From the surface to the centre
For decades, coatings occupied a relatively straightforward position within packaging. Their primary purpose was to improve appearance, provide protection and deliver specific functional properties where required. Today, that role has expanded dramatically.
Coatings are increasingly expected to determine whether a package can meet sustainability targets, comply with food-contact regulations, support circular economy objectives and maintain shelf life. Rather than serving as finishing layers, they are becoming critical technologies that influence the entire packaging structure.
Naveen Mishra, general manager, technology and corporate strategy at Toyo Ink Arets India, says coating development has become a "multi-objective design challenge rather than a trade-off", where gloss, adhesion, barrier performance and sustainability expectations must coexist within the same formulation. That observation captures the complexity facing coating developers as brand owners and regulators continue to raise expectations.

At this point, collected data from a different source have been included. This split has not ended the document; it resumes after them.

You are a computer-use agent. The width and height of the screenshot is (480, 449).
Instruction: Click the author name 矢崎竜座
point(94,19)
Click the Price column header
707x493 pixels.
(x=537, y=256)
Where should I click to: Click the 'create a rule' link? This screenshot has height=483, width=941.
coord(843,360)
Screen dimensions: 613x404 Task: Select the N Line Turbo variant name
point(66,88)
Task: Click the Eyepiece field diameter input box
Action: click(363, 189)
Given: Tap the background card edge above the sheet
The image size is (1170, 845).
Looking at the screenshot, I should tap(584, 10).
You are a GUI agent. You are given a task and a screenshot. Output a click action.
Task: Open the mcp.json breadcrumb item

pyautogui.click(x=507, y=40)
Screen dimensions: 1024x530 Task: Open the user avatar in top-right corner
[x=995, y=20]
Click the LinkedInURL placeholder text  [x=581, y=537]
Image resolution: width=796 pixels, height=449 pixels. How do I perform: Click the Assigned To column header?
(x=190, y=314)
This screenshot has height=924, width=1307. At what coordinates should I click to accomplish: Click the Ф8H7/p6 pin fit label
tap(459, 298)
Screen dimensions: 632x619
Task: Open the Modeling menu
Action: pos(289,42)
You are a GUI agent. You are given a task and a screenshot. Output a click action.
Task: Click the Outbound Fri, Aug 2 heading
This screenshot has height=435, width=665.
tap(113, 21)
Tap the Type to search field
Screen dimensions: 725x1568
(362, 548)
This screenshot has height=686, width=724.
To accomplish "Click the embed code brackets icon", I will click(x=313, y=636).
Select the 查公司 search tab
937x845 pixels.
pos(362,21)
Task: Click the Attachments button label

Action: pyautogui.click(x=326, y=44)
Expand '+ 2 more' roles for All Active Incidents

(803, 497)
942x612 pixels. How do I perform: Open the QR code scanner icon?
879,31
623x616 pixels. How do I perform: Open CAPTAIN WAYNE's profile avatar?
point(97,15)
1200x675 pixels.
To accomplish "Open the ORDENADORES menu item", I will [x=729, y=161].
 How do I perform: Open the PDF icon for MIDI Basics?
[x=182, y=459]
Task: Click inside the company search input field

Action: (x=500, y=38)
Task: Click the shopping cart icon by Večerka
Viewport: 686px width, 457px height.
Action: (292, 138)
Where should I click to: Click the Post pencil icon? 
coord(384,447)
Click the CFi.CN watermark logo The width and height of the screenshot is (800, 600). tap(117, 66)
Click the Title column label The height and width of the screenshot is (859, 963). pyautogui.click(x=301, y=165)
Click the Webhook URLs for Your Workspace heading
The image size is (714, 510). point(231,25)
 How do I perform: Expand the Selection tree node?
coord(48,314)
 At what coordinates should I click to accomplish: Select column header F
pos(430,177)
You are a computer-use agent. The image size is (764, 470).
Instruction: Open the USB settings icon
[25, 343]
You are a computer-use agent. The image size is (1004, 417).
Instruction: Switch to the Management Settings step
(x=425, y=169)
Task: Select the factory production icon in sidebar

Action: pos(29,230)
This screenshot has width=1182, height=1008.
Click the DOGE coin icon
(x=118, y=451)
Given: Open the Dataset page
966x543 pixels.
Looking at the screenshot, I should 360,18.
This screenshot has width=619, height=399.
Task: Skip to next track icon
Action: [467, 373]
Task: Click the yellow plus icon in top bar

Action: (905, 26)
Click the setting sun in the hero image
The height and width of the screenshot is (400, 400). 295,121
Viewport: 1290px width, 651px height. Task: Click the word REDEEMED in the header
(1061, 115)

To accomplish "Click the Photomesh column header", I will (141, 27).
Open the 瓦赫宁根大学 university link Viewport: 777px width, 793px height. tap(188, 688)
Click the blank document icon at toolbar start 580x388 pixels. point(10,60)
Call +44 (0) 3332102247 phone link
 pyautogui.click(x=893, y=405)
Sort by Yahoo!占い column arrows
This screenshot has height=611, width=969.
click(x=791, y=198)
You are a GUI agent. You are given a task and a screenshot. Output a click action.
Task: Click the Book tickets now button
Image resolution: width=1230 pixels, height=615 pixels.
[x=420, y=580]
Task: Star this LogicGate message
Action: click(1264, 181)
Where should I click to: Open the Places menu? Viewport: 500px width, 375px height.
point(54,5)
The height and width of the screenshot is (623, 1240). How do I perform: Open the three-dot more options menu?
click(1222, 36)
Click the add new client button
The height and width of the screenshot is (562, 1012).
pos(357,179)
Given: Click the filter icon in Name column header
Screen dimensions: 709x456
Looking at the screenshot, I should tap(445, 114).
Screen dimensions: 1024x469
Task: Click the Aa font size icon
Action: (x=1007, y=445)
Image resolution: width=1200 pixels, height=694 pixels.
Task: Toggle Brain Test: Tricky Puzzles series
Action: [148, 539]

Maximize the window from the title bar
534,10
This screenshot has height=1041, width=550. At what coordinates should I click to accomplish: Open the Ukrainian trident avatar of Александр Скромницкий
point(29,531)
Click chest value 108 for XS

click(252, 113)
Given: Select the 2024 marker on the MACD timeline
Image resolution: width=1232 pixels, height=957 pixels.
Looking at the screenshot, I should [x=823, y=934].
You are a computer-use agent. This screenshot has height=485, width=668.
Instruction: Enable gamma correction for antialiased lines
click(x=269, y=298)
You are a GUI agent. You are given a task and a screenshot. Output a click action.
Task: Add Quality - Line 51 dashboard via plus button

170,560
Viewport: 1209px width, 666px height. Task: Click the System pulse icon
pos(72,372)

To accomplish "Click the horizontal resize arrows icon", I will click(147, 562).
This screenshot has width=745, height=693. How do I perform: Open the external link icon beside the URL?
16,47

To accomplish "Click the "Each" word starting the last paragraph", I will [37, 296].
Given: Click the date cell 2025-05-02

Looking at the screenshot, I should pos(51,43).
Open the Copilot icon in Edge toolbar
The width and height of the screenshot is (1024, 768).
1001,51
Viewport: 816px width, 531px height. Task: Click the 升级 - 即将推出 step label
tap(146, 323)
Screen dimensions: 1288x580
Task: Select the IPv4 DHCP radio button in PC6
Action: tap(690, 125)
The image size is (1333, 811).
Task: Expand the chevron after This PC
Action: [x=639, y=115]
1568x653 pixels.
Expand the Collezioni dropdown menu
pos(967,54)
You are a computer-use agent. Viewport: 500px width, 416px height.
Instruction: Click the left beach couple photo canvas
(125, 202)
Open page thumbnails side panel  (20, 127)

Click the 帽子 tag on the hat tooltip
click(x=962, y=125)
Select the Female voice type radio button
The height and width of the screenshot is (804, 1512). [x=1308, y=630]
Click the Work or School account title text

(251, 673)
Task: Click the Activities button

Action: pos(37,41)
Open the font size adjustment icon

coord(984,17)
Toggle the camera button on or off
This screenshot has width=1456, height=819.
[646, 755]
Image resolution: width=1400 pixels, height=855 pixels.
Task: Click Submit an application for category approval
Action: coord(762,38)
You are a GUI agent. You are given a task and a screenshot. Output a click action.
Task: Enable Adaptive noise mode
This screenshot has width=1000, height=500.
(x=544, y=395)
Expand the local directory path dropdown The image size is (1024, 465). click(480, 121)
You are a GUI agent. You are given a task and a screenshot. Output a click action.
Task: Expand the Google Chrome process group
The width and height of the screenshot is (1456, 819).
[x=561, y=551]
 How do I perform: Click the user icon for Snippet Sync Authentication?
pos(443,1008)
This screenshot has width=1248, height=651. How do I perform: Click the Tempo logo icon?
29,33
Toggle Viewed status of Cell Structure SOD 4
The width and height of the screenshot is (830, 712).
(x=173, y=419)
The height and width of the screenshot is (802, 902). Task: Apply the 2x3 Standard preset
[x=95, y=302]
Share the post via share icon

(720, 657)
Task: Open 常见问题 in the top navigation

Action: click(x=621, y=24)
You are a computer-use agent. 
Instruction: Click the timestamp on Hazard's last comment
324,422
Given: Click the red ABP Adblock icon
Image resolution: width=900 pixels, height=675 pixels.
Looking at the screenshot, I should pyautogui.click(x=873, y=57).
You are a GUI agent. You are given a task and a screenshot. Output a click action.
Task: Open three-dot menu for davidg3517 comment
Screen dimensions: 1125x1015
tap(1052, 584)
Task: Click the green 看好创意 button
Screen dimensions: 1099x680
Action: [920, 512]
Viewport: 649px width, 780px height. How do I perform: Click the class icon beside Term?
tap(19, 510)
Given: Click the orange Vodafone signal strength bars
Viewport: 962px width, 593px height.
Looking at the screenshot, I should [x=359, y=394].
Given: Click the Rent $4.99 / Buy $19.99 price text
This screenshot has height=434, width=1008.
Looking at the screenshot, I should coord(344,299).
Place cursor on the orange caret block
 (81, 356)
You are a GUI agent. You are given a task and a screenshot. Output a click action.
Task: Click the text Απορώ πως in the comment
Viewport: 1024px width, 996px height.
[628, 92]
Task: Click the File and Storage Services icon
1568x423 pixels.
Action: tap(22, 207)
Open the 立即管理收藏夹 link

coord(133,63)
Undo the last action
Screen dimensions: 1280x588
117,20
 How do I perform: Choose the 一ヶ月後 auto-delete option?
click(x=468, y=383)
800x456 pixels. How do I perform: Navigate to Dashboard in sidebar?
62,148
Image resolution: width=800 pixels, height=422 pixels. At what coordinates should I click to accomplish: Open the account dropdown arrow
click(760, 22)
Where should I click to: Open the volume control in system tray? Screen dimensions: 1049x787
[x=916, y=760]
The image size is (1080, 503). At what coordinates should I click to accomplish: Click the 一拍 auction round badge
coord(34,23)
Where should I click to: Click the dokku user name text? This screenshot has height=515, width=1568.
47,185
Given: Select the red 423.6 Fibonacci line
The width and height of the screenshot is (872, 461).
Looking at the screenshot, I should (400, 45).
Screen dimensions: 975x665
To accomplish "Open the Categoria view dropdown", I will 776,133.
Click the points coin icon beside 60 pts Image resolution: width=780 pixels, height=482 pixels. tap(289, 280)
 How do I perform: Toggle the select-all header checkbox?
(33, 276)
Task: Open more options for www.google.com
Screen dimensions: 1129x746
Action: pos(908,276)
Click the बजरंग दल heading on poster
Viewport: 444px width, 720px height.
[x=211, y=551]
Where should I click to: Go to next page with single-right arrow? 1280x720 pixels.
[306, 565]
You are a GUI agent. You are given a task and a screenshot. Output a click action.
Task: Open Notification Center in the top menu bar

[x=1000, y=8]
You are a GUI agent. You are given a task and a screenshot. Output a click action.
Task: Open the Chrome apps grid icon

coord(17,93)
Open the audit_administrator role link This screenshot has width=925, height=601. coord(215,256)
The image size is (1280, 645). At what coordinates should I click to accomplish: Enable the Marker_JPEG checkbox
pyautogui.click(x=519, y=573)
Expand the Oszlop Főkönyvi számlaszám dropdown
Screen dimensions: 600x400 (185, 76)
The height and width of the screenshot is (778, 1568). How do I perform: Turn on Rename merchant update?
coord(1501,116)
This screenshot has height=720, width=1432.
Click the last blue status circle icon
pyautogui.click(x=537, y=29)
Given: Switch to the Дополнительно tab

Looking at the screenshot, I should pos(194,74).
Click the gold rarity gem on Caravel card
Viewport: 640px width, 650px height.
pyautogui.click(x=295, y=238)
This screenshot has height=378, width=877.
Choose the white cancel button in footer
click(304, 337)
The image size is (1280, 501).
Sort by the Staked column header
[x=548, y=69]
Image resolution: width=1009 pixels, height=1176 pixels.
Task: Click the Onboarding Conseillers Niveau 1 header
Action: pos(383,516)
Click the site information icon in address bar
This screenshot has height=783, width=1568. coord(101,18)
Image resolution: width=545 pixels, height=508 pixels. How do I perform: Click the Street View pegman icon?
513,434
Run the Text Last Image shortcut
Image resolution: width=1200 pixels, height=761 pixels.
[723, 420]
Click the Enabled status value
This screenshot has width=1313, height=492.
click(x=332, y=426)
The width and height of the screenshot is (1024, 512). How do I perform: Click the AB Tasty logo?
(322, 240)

Pankaj Poddar, group CEO at Cosmo First, says the industry is increasingly approaching sustainability and performance as "an integrated formulation challenge rather than a trade-off". Water-based systems, which were once viewed primarily through an environmental lens, are now expected to deliver barrier properties, durability and converting performance alongside sustainability benefits.
Paulo Vieira, packaging coatings and global key account technical director at Flint Group, believes advances in polymer and resin technologies are enabling manufacturers to meet increasingly demanding regulatory requirements without compromising technical performance. At the same time, Gilles Le Moigne, head of circular economy, coatings business unit at Siegwerk, says recyclability has become "a defining principle" in coating design, influencing decisions around repulpability, de-inking compatibility and barrier architecture.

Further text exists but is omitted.